WHAT YOU NEED TO DO:
Pictures are to be omitted; everything else in the data must be transcribed exactly.

RECORDS PROVIDED:
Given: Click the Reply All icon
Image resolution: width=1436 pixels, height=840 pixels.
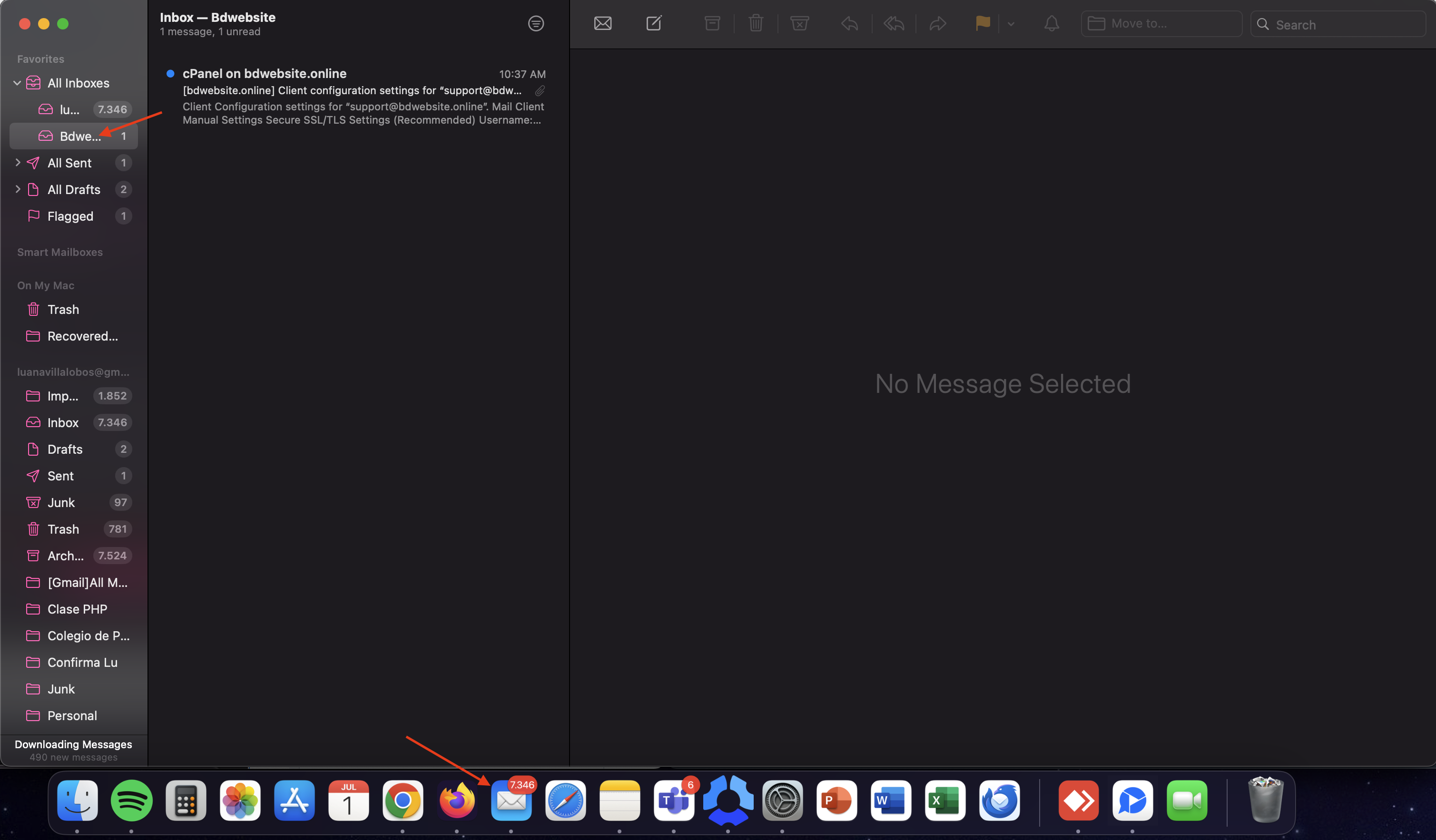Looking at the screenshot, I should point(894,23).
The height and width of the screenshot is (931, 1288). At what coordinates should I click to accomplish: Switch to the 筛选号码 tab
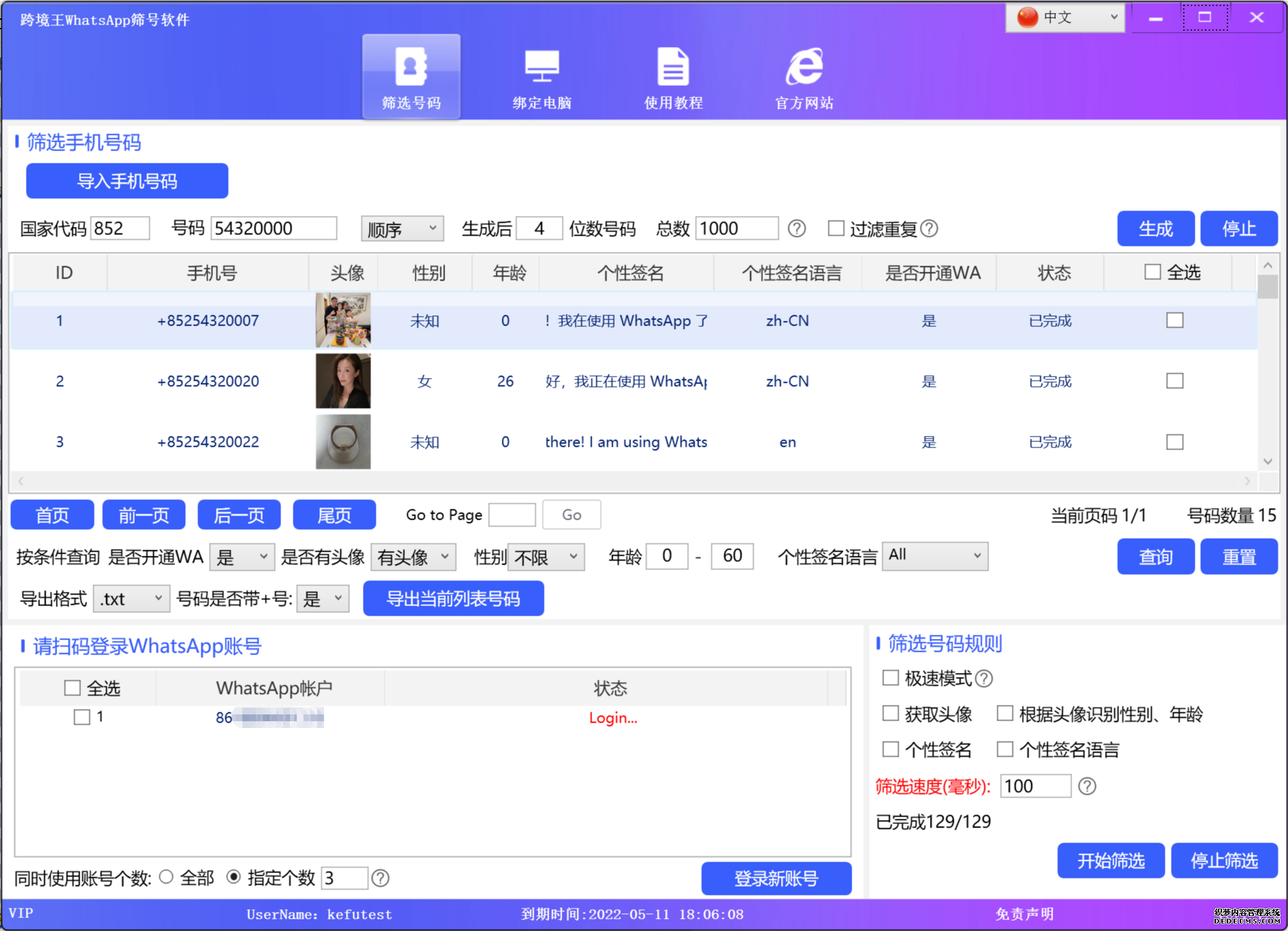pyautogui.click(x=410, y=75)
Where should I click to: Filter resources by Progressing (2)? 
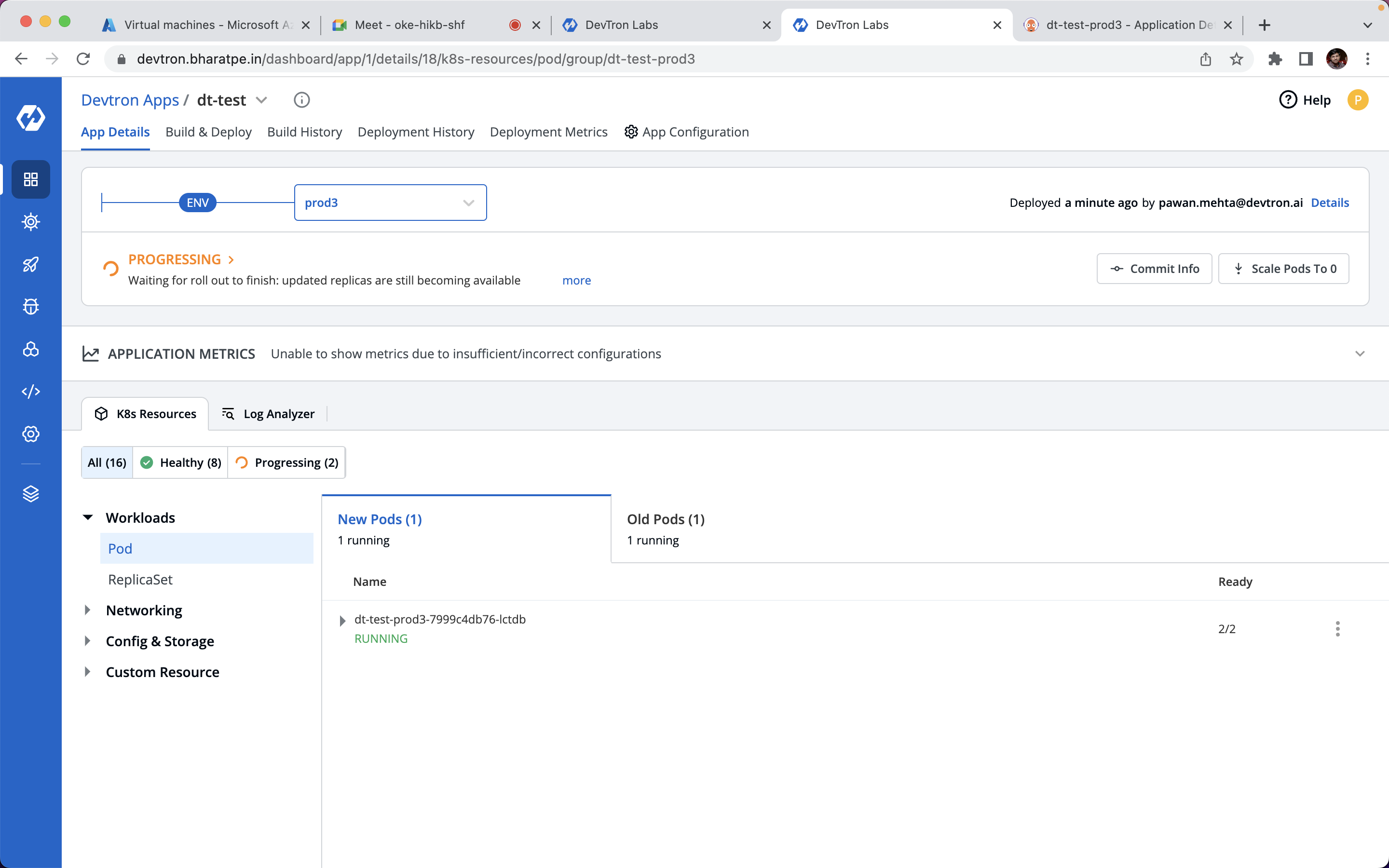point(287,462)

RESULT FOR THIS TASK:
Given: Click the Reply All icon
Image resolution: width=1436 pixels, height=840 pixels.
Looking at the screenshot, I should point(894,23).
The height and width of the screenshot is (931, 1288). At what coordinates should I click to accomplish: Switch to the 筛选号码 tab
pyautogui.click(x=410, y=75)
Where should I click to: Filter resources by Progressing (2)? 
point(287,462)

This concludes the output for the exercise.